--- Data supplied ---
═══

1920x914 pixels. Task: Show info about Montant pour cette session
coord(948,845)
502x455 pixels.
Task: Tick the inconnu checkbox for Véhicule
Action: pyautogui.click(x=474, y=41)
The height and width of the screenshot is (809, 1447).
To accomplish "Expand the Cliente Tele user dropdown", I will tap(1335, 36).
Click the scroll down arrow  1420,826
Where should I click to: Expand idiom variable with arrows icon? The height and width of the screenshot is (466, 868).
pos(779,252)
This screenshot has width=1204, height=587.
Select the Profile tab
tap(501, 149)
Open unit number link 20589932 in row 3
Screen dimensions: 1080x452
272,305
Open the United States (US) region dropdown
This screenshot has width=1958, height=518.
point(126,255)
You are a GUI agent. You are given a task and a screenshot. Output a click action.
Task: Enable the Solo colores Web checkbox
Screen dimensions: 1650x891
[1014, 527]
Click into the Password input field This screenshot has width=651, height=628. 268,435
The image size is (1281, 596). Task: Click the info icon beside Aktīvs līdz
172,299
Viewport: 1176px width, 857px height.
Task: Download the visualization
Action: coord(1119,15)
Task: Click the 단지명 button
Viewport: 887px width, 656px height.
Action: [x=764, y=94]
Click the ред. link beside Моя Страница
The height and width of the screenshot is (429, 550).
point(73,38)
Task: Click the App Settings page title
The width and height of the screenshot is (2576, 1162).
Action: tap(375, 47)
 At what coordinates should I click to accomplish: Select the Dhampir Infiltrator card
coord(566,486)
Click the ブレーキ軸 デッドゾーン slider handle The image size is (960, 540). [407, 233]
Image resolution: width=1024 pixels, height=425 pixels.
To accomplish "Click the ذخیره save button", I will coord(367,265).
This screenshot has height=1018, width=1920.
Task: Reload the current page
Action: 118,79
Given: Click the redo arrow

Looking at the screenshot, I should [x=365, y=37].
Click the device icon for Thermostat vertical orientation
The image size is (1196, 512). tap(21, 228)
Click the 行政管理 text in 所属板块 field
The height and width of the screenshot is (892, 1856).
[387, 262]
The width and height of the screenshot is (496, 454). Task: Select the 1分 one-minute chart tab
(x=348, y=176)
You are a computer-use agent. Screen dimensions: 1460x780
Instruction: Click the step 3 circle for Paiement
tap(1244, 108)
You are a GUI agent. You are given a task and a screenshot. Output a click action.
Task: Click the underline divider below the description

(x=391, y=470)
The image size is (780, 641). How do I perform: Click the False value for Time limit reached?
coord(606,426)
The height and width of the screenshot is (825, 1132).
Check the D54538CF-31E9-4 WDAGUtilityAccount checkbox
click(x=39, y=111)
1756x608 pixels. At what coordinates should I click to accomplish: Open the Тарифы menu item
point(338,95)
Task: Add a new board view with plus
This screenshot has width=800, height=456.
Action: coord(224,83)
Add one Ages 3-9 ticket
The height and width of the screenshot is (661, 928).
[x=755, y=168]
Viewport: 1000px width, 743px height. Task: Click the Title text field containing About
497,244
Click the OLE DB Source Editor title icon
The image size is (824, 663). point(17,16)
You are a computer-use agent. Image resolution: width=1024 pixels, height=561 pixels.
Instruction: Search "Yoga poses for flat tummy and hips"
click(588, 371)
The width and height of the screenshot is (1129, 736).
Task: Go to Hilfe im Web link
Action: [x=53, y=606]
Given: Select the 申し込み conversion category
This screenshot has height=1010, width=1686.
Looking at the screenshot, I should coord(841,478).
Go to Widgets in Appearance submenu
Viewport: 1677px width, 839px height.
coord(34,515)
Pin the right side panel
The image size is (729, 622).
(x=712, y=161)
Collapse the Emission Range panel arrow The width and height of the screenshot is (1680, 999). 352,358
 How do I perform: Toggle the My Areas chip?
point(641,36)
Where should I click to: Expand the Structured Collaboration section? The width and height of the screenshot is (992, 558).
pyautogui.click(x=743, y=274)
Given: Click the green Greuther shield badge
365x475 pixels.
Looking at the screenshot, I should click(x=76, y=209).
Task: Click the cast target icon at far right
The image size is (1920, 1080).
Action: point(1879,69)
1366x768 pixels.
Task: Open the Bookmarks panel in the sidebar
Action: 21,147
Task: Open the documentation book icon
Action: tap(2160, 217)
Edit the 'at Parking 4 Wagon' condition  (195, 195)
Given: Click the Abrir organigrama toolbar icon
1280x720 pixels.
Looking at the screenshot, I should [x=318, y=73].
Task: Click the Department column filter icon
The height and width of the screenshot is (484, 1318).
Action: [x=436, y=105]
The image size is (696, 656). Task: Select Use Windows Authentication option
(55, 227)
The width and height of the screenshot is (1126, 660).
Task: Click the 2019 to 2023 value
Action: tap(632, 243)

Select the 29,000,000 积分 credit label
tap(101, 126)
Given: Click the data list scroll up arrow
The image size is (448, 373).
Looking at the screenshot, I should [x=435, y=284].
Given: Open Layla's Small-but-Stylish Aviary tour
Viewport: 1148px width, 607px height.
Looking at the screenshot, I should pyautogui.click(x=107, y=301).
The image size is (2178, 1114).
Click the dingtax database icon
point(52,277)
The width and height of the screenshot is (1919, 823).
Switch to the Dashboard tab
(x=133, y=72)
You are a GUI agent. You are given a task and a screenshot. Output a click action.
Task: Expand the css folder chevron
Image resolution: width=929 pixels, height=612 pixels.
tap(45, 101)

═══

--- Written task ---
Arrange every line of the listing above as a Markdown table with the columns Row and Text, numbering the rows in order and omitting blank lines.

--- Expected answer ---
| Row | Text |
|---|---|
| 1 | 1920x914 pixels. Task: Show info about Montant pour cette session |
| 2 | coord(948,845) |
| 3 | 502x455 pixels. |
| 4 | Task: Tick the inconnu checkbox for Véhicule |
| 5 | Action: pyautogui.click(x=474, y=41) |
| 6 | The height and width of the screenshot is (809, 1447). |
| 7 | To accomplish "Expand the Cliente Tele user dropdown", I will tap(1335, 36). |
| 8 | Click the scroll down arrow  1420,826 |
| 9 | Where should I click to: Expand idiom variable with arrows icon? The height and width of the screenshot is (466, 868). |
| 10 | pos(779,252) |
| 11 | This screenshot has width=1204, height=587. |
| 12 | Select the Profile tab |
| 13 | tap(501, 149) |
| 14 | Open unit number link 20589932 in row 3 |
| 15 | Screen dimensions: 1080x452 |
| 16 | 272,305 |
| 17 | Open the United States (US) region dropdown |
| 18 | This screenshot has width=1958, height=518. |
| 19 | point(126,255) |
| 20 | You are a GUI agent. You are given a task and a screenshot. Output a click action. |
| 21 | Task: Enable the Solo colores Web checkbox |
| 22 | Screen dimensions: 1650x891 |
| 23 | [1014, 527] |
| 24 | Click into the Password input field This screenshot has width=651, height=628. 268,435 |
| 25 | The image size is (1281, 596). Task: Click the info icon beside Aktīvs līdz |
| 26 | 172,299 |
| 27 | Viewport: 1176px width, 857px height. |
| 28 | Task: Download the visualization |
| 29 | Action: coord(1119,15) |
| 30 | Task: Click the 단지명 button |
| 31 | Viewport: 887px width, 656px height. |
| 32 | Action: [x=764, y=94] |
| 33 | Click the ред. link beside Моя Страница |
| 34 | The height and width of the screenshot is (429, 550). |
| 35 | point(73,38) |
| 36 | Task: Click the App Settings page title |
| 37 | The width and height of the screenshot is (2576, 1162). |
| 38 | Action: tap(375, 47) |
| 39 |  At what coordinates should I click to accomplish: Select the Dhampir Infiltrator card |
| 40 | coord(566,486) |
| 41 | Click the ブレーキ軸 デッドゾーン slider handle The image size is (960, 540). [407, 233] |
| 42 | Image resolution: width=1024 pixels, height=425 pixels. |
| 43 | To accomplish "Click the ذخیره save button", I will coord(367,265). |
| 44 | This screenshot has height=1018, width=1920. |
| 45 | Task: Reload the current page |
| 46 | Action: 118,79 |
| 47 | Given: Click the redo arrow |
| 48 | Looking at the screenshot, I should [x=365, y=37]. |
| 49 | Click the device icon for Thermostat vertical orientation |
| 50 | The image size is (1196, 512). tap(21, 228) |
| 51 | Click the 行政管理 text in 所属板块 field |
| 52 | The height and width of the screenshot is (892, 1856). |
| 53 | [387, 262] |
| 54 | The width and height of the screenshot is (496, 454). Task: Select the 1分 one-minute chart tab |
| 55 | (x=348, y=176) |
| 56 | You are a computer-use agent. Screen dimensions: 1460x780 |
| 57 | Instruction: Click the step 3 circle for Paiement |
| 58 | tap(1244, 108) |
| 59 | You are a GUI agent. You are given a task and a screenshot. Output a click action. |
| 60 | Task: Click the underline divider below the description |
| 61 | (x=391, y=470) |
| 62 | The image size is (780, 641). How do I perform: Click the False value for Time limit reached? |
| 63 | coord(606,426) |
| 64 | The height and width of the screenshot is (825, 1132). |
| 65 | Check the D54538CF-31E9-4 WDAGUtilityAccount checkbox |
| 66 | click(x=39, y=111) |
| 67 | 1756x608 pixels. At what coordinates should I click to accomplish: Open the Тарифы menu item |
| 68 | point(338,95) |
| 69 | Task: Add a new board view with plus |
| 70 | This screenshot has width=800, height=456. |
| 71 | Action: coord(224,83) |
| 72 | Add one Ages 3-9 ticket |
| 73 | The height and width of the screenshot is (661, 928). |
| 74 | [x=755, y=168] |
| 75 | Viewport: 1000px width, 743px height. Task: Click the Title text field containing About |
| 76 | 497,244 |
| 77 | Click the OLE DB Source Editor title icon |
| 78 | The image size is (824, 663). point(17,16) |
| 79 | You are a computer-use agent. Image resolution: width=1024 pixels, height=561 pixels. |
| 80 | Instruction: Search "Yoga poses for flat tummy and hips" |
| 81 | click(588, 371) |
| 82 | The width and height of the screenshot is (1129, 736). |
| 83 | Task: Go to Hilfe im Web link |
| 84 | Action: [x=53, y=606] |
| 85 | Given: Select the 申し込み conversion category |
| 86 | This screenshot has height=1010, width=1686. |
| 87 | Looking at the screenshot, I should coord(841,478). |
| 88 | Go to Widgets in Appearance submenu |
| 89 | Viewport: 1677px width, 839px height. |
| 90 | coord(34,515) |
| 91 | Pin the right side panel |
| 92 | The image size is (729, 622). |
| 93 | (x=712, y=161) |
| 94 | Collapse the Emission Range panel arrow The width and height of the screenshot is (1680, 999). 352,358 |
| 95 |  How do I perform: Toggle the My Areas chip? |
| 96 | point(641,36) |
| 97 | Where should I click to: Expand the Structured Collaboration section? The width and height of the screenshot is (992, 558). |
| 98 | pyautogui.click(x=743, y=274) |
| 99 | Given: Click the green Greuther shield badge |
| 100 | 365x475 pixels. |
| 101 | Looking at the screenshot, I should click(x=76, y=209). |
| 102 | Task: Click the cast target icon at far right |
| 103 | The image size is (1920, 1080). |
| 104 | Action: point(1879,69) |
| 105 | 1366x768 pixels. |
| 106 | Task: Open the Bookmarks panel in the sidebar |
| 107 | Action: 21,147 |
| 108 | Task: Open the documentation book icon |
| 109 | Action: tap(2160, 217) |
| 110 | Edit the 'at Parking 4 Wagon' condition  (195, 195) |
| 111 | Given: Click the Abrir organigrama toolbar icon |
| 112 | 1280x720 pixels. |
| 113 | Looking at the screenshot, I should [x=318, y=73]. |
| 114 | Task: Click the Department column filter icon |
| 115 | The height and width of the screenshot is (484, 1318). |
| 116 | Action: [x=436, y=105] |
| 117 | The image size is (696, 656). Task: Select Use Windows Authentication option |
| 118 | (55, 227) |
| 119 | The width and height of the screenshot is (1126, 660). |
| 120 | Task: Click the 2019 to 2023 value |
| 121 | Action: tap(632, 243) |
| 122 | Select the 29,000,000 积分 credit label |
| 123 | tap(101, 126) |
| 124 | Given: Click the data list scroll up arrow |
| 125 | The image size is (448, 373). |
| 126 | Looking at the screenshot, I should [x=435, y=284]. |
| 127 | Given: Open Layla's Small-but-Stylish Aviary tour |
| 128 | Viewport: 1148px width, 607px height. |
| 129 | Looking at the screenshot, I should pyautogui.click(x=107, y=301). |
| 130 | The image size is (2178, 1114). |
| 131 | Click the dingtax database icon |
| 132 | point(52,277) |
| 133 | The width and height of the screenshot is (1919, 823). |
| 134 | Switch to the Dashboard tab |
| 135 | (x=133, y=72) |
| 136 | You are a GUI agent. You are given a task and a screenshot. Output a click action. |
| 137 | Task: Expand the css folder chevron |
| 138 | Image resolution: width=929 pixels, height=612 pixels. |
| 139 | tap(45, 101) |